What this task involves: Retype each line of the listing below, from the first through the one holding "has width=474, height=399.", with no other lines.

The data: Begin

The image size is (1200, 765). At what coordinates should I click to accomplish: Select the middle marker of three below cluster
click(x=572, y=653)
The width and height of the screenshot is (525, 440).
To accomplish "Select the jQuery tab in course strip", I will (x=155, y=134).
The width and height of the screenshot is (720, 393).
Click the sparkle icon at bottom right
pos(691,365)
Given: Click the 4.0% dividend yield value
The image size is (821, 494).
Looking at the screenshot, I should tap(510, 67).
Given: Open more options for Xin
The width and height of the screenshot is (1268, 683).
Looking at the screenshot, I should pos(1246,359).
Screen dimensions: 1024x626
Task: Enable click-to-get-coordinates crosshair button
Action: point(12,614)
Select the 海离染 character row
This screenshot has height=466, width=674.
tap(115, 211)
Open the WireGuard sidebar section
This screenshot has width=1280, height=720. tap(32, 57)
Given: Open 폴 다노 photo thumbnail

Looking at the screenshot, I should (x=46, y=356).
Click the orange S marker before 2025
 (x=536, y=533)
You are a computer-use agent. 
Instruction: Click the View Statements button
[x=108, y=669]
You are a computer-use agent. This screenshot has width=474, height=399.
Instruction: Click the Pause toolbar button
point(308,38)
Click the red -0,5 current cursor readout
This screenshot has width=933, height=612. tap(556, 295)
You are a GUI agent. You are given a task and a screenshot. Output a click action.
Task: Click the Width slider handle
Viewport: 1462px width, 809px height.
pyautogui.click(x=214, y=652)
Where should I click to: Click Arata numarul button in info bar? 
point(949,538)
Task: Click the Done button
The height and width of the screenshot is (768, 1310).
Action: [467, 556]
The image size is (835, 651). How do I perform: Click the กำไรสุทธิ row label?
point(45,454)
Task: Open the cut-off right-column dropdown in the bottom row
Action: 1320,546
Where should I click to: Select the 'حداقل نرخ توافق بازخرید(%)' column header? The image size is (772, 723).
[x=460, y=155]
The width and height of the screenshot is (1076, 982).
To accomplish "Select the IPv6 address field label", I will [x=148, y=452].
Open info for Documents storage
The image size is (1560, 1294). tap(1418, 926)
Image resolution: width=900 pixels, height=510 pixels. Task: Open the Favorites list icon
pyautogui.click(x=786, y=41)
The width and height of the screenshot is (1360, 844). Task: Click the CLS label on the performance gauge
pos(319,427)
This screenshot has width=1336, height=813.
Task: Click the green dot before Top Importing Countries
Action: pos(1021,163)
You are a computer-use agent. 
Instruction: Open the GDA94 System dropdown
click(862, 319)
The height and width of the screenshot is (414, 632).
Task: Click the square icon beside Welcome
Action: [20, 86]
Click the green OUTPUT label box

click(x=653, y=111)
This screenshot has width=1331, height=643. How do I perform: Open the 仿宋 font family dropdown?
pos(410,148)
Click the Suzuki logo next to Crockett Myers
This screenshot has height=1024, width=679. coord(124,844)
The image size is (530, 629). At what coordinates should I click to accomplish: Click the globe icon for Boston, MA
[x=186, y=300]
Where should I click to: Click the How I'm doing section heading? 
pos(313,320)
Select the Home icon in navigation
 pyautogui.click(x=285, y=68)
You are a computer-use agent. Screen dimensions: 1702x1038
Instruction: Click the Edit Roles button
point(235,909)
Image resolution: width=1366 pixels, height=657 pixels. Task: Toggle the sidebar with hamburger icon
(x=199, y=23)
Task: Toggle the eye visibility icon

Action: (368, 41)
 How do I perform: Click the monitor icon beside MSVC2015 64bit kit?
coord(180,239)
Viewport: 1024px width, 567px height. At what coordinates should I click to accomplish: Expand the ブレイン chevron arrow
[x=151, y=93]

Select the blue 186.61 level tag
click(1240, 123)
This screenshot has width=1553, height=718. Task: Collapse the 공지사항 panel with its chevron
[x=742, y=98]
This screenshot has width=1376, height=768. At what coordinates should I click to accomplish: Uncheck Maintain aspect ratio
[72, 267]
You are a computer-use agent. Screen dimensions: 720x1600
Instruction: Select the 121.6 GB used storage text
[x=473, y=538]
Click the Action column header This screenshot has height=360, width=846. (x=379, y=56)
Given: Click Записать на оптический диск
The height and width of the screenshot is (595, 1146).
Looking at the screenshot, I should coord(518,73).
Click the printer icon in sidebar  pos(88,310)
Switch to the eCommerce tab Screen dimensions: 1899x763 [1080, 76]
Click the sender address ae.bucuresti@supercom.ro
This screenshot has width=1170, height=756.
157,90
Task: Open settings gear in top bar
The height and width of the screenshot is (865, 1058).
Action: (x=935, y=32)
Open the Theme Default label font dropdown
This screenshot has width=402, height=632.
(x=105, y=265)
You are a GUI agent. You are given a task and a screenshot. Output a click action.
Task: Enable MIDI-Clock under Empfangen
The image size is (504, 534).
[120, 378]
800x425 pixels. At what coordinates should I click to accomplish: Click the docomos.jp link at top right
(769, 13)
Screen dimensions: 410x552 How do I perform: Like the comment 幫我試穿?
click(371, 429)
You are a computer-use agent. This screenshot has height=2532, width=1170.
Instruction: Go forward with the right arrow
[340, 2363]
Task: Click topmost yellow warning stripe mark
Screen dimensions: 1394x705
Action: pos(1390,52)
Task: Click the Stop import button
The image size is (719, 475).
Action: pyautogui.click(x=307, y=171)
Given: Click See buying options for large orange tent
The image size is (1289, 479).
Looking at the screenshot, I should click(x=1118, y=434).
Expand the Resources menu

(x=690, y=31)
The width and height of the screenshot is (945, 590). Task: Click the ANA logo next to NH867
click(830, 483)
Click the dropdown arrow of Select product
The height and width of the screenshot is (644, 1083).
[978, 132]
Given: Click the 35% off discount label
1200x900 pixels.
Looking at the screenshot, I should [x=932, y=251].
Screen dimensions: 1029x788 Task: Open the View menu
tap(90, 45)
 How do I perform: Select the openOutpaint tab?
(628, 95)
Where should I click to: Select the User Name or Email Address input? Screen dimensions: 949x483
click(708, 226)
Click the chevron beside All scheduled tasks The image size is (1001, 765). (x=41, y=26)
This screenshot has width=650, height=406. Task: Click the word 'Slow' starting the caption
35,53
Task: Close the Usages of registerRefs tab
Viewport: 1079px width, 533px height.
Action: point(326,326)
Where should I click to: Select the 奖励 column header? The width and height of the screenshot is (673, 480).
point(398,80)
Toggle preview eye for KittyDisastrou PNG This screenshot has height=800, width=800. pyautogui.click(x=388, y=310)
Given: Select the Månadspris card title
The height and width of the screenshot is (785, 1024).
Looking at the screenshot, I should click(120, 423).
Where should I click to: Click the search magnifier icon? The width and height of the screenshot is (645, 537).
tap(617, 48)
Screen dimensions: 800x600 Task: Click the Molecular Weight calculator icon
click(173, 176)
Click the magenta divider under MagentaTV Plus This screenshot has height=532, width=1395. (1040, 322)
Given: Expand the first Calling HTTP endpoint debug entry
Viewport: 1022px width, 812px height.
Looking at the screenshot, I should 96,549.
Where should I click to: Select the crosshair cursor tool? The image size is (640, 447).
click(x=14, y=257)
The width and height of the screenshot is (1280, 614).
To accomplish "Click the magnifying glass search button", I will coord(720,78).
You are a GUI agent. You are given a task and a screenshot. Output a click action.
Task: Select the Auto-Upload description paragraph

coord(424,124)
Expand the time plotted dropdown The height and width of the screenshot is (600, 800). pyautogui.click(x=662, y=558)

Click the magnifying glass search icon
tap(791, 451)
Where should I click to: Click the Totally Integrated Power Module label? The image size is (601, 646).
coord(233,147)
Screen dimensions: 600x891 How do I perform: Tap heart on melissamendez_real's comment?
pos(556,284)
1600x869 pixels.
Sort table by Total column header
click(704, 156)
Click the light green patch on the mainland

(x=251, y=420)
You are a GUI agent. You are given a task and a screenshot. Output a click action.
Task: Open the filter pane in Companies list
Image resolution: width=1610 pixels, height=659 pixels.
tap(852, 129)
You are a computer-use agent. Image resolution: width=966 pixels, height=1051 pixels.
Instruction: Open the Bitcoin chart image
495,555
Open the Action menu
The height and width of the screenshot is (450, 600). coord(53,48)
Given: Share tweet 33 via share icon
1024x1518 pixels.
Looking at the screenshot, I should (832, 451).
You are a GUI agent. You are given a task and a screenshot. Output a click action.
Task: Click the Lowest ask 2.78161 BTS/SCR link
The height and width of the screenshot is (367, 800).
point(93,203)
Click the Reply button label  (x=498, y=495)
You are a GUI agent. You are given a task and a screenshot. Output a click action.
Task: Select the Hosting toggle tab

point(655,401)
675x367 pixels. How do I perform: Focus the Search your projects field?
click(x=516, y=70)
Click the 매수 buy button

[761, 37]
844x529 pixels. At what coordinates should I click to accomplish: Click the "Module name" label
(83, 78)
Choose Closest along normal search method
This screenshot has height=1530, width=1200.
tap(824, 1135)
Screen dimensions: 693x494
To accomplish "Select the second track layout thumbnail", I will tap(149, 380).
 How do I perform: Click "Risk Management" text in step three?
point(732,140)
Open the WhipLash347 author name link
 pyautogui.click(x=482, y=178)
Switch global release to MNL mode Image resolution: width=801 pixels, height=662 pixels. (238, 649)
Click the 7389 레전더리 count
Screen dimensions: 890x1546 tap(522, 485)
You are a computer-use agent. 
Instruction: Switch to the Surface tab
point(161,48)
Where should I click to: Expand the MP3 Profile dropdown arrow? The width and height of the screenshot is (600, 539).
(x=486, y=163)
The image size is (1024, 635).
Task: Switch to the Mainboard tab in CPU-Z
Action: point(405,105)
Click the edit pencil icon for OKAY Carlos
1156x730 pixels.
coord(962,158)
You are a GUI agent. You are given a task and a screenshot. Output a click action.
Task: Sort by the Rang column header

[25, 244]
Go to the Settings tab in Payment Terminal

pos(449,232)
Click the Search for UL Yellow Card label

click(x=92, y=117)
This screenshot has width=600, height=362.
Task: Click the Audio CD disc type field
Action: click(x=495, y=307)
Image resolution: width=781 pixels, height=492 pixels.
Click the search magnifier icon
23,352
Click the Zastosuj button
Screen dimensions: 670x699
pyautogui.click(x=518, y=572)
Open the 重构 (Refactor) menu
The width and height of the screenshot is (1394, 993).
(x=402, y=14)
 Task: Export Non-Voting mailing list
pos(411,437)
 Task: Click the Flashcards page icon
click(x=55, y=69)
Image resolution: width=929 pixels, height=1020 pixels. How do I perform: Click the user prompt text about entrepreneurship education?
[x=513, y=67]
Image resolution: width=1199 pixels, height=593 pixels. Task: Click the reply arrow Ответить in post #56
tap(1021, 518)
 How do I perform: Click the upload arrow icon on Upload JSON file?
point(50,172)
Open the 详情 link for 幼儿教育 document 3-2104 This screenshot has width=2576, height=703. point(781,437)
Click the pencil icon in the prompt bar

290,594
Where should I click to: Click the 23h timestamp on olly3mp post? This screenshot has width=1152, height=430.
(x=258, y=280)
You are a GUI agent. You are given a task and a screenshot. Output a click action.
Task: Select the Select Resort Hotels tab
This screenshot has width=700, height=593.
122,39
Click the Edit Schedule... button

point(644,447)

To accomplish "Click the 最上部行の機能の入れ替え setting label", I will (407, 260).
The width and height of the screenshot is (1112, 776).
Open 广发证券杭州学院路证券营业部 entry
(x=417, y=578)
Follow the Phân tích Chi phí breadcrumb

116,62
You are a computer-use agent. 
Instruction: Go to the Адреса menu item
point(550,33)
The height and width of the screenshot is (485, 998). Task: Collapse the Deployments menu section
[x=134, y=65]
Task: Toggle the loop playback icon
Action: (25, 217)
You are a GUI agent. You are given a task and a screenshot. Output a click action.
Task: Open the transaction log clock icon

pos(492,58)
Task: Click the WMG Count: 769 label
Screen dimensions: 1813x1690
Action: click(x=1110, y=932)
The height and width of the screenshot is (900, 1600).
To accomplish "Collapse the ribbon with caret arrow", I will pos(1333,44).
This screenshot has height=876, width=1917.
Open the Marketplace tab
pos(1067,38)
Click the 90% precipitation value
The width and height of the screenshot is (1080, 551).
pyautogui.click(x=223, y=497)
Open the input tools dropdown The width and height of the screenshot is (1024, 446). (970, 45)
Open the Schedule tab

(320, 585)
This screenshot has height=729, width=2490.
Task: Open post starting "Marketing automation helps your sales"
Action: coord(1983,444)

The data: End

Answer to the exercise:
The image size is (1200, 765). At what coordinates should I click to accomplish: Select the middle marker of three below cluster
click(x=572, y=653)
The width and height of the screenshot is (525, 440).
To accomplish "Select the jQuery tab in course strip", I will (x=155, y=134).
The width and height of the screenshot is (720, 393).
Click the sparkle icon at bottom right
pos(691,365)
Given: Click the 4.0% dividend yield value
The image size is (821, 494).
Looking at the screenshot, I should tap(510, 67).
Given: Open more options for Xin
The width and height of the screenshot is (1268, 683).
Looking at the screenshot, I should pos(1246,359).
Screen dimensions: 1024x626
Task: Enable click-to-get-coordinates crosshair button
Action: point(12,614)
Select the 海离染 character row
This screenshot has height=466, width=674.
tap(115, 211)
Open the WireGuard sidebar section
This screenshot has width=1280, height=720. tap(32, 57)
Given: Open 폴 다노 photo thumbnail

Looking at the screenshot, I should (x=46, y=356).
Click the orange S marker before 2025
 (x=536, y=533)
You are a computer-use agent. 
Instruction: Click the View Statements button
[x=108, y=669]
You are a computer-use agent. This screenshot has width=474, height=399.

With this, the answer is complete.